Xanver: 選手として活動していた時、ヨーロッパのゲーミングデバイスブランドがチームのスポンサーで、ZOWIE創設者のVincentさんはそのブランドで働いていました。
2004年の『World Cyber Games』が終わった後にesportsに関する仕事に就けるチャンスはほとんどありませんでした。Vincentさんは、ゲーミングデバイスの開発にはプレーヤーのノウハウが必要であると感じており、自分がesportsに対する情熱と決意があることを見抜いてZOWIEに参加するようオファーしてくれました。
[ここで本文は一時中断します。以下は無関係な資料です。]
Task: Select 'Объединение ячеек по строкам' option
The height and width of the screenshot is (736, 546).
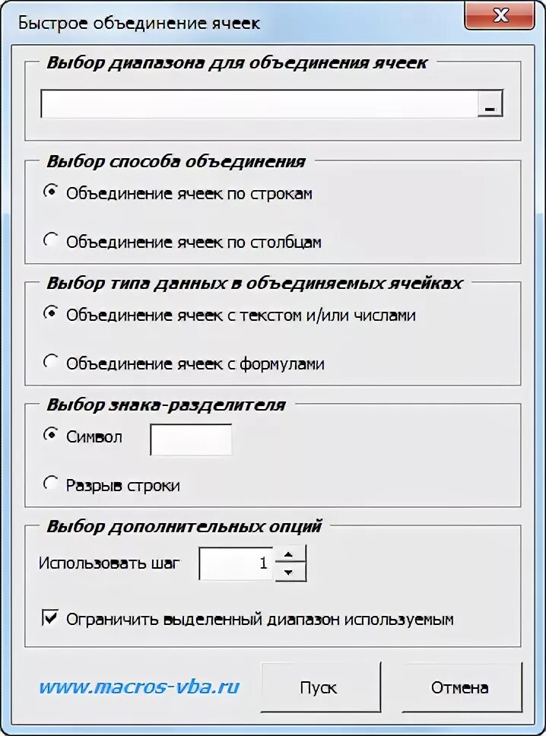Action: click(x=52, y=193)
自分にとってゲーミングデバイス開発は全く新しい領域でしたが、常に新しいことを学んでいたため、製品開発に強い興味を持つようになりました。
Xanver: それには3つあると思います。
1つ目は経験です。18年前、IE3.0(※Microsoft IntelliMouse Explorer 3.0)は多くのゲーマーに愛されるものでしたが、自分にとっては大きすぎて、使うことが出来ませんでした。快適な形状のまま異なるサイズがあるべきだと感じて、これがEC1、EC2を誕生させるインスピレーションの源になりました。
2つ目は観察力です。自分は、自身だけでなく他のプレーヤー達のプレー習慣も観察することを始めました。アメリカやヨーロッパのプレーヤーと一緒に働く事で、ゲームにおいて彼らがどのようなことを求めているのか理解することが出来ました。Counter-Striekが全員の共通言語だったので、製品にどのような機能があると良いかすぐに理解することができました。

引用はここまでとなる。